Unfortunately, at least for now, that is where the resemblances end. The Romantic poetic tradition became part of the consciousness of those who influenced American and British politics, but I can find no evidence of a similar movement in Caribbean politics. There are many reasons for this. And they begin with our history of slavery/colonialism and poverty.
It is very difficult for a people to love a land which has been the source of so much physical and psychic trauma.
The Caribbean unlike Britain was viewed as a place to be exploited and everyone who came here--willingly or unwillingly--saw the land either as a curse or place to be pillaged. These attitudes are still prevalent. For whereas many British, Scottish, Welsh, and Irish poets can trace back into pre-history the verbs, nouns, and phrases that seep into their verse (e.g. Seamus Heaney), the Caribbean cannot boast any such sustained loving relationship with the land.
And yet we must change. A cursory reading of the columns of John Maxwell's columns in the Jamaica Observer reveals that Jamaica is in the midst of an ecological crisis. And although Maxwell may be dismissed as a Cassandra, nature has a way of taking care of herself and quite often it is humans who pay the price in the form of "natural" disasters and disease. We can either act now or pay the price later.
But what do I know? I'm a writer living in Miami--the second source of inspiration for the poem. A few weeks ago at the Miami Book Fair International, Junot Diaz made a point when a reader asked him about the benefits of winning the Pulitzer for The Brief Wondrous Life of Oscar Wao. One of the advantages Diaz asserted was that it gave him a voice in Santo Domingo. Before he was often dismissed with the phrase, "You don't live here anymore and you don't know what it's like living here everyday, so you shouldn't say anything."

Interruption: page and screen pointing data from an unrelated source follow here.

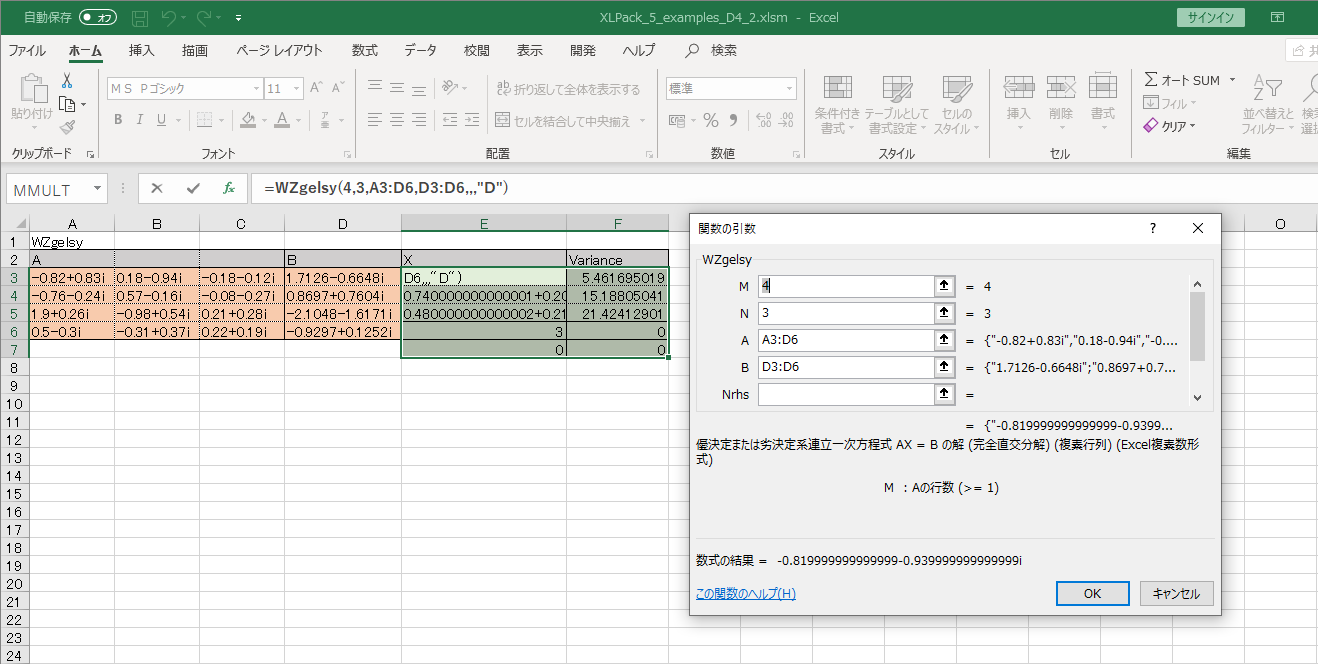Open the font size dropdown
The image size is (1318, 664).
[x=296, y=89]
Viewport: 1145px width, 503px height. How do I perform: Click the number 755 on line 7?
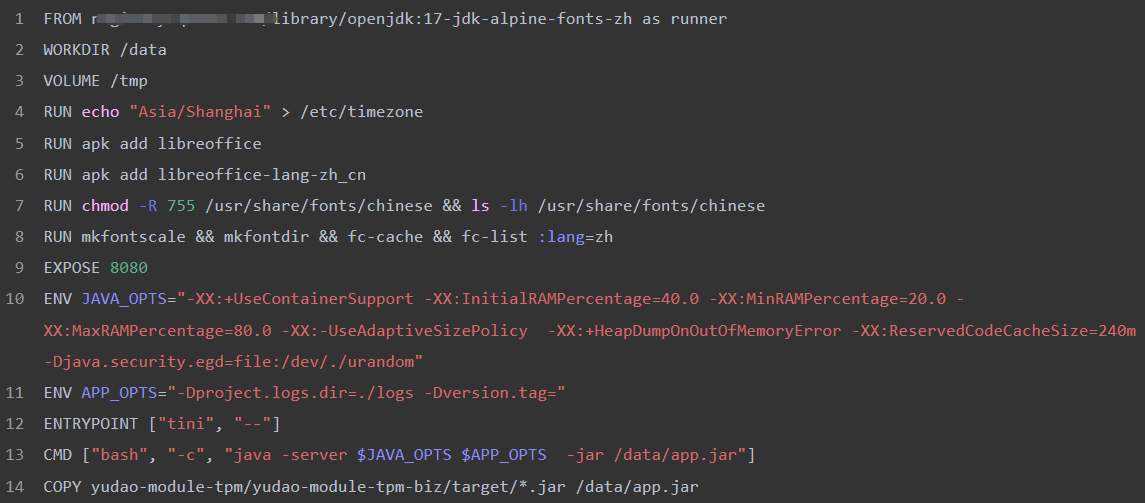pyautogui.click(x=181, y=205)
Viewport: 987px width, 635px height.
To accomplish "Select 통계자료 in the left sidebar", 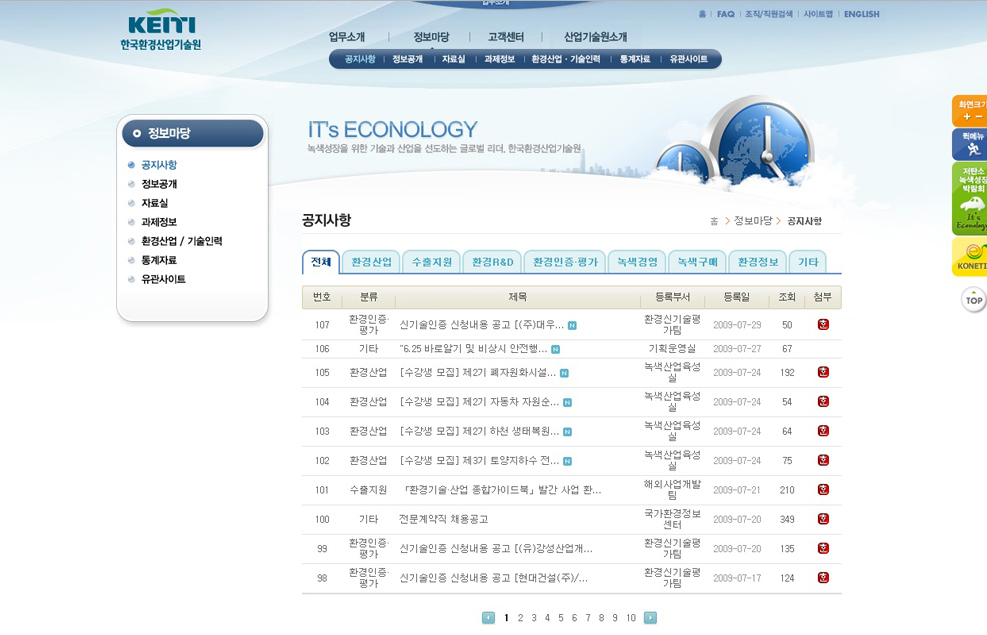I will tap(159, 260).
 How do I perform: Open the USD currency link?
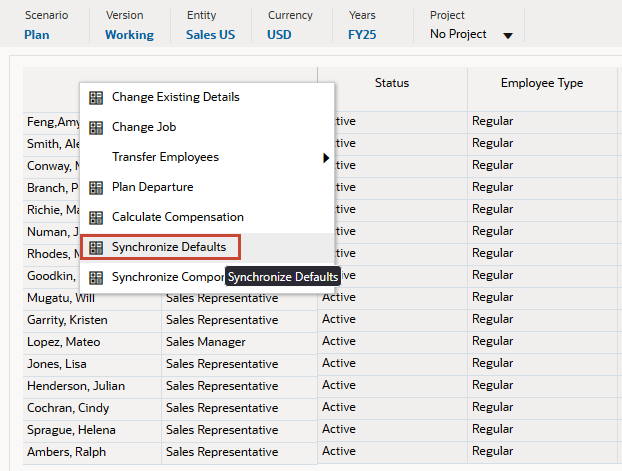click(279, 35)
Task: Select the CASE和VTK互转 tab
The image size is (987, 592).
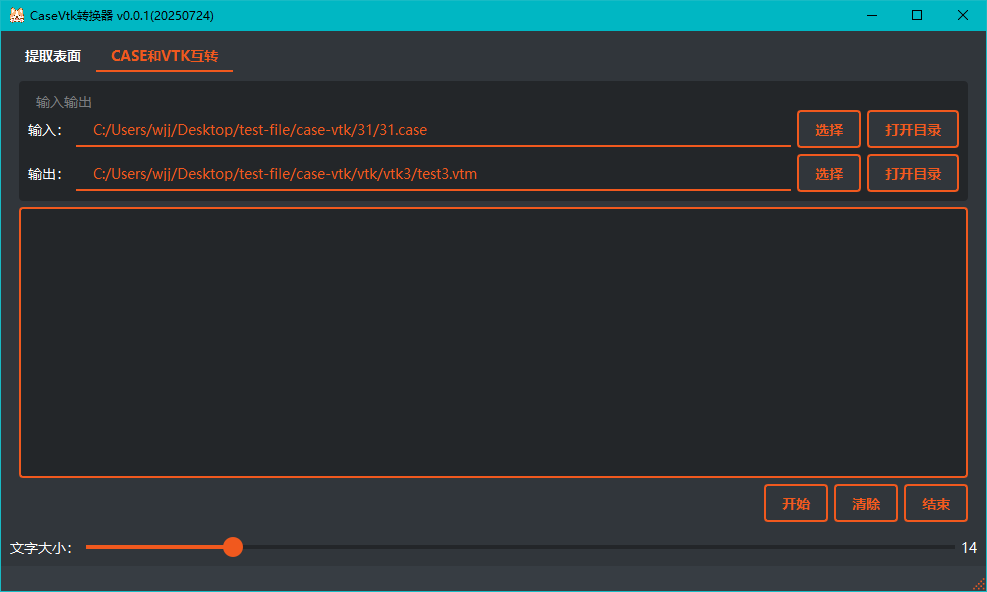Action: click(x=164, y=56)
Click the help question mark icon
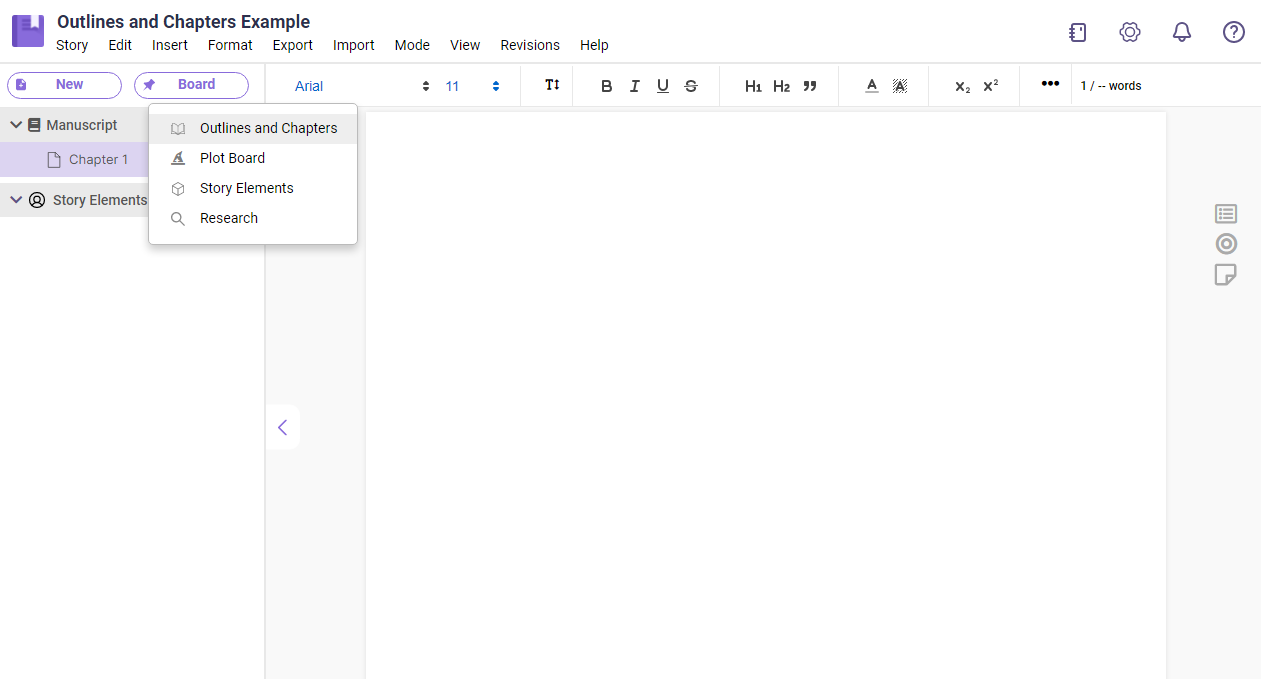This screenshot has width=1261, height=679. tap(1234, 32)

Which leads me to the heart of the poem, and the ongoing father-son dialogues in my fictions. For at the center of this poem is a statement by Lynne Barrett during the Q&A of the reading/lecture. Lynne said that poets and writers when writing about conservation and ecology too often "preach to the choir." What about the other side? Shouldn't they have a voice too?
Lynne is correct. Tragedy is never right versus wrong. It is often right versus right and the ecological crisis in the Caribbean is as the result of two rights: the necessity of preserve the land and the overwhelming poverty of the region. The father in the poem represents economic interests of which the son is an inheritor and the son represents the young intellectual from the Diaspora who is trying to bring change to the island and to avert a disaster that will surely take place if proper stewardship is not exercised.
So, what do we do? Starve now to save a nebulous future, or eat now and worry later?
These are the important questions which I hope we will consider. And although the writing business is considered to be highly competitive, this is one area that I hope some young poet will do me one better.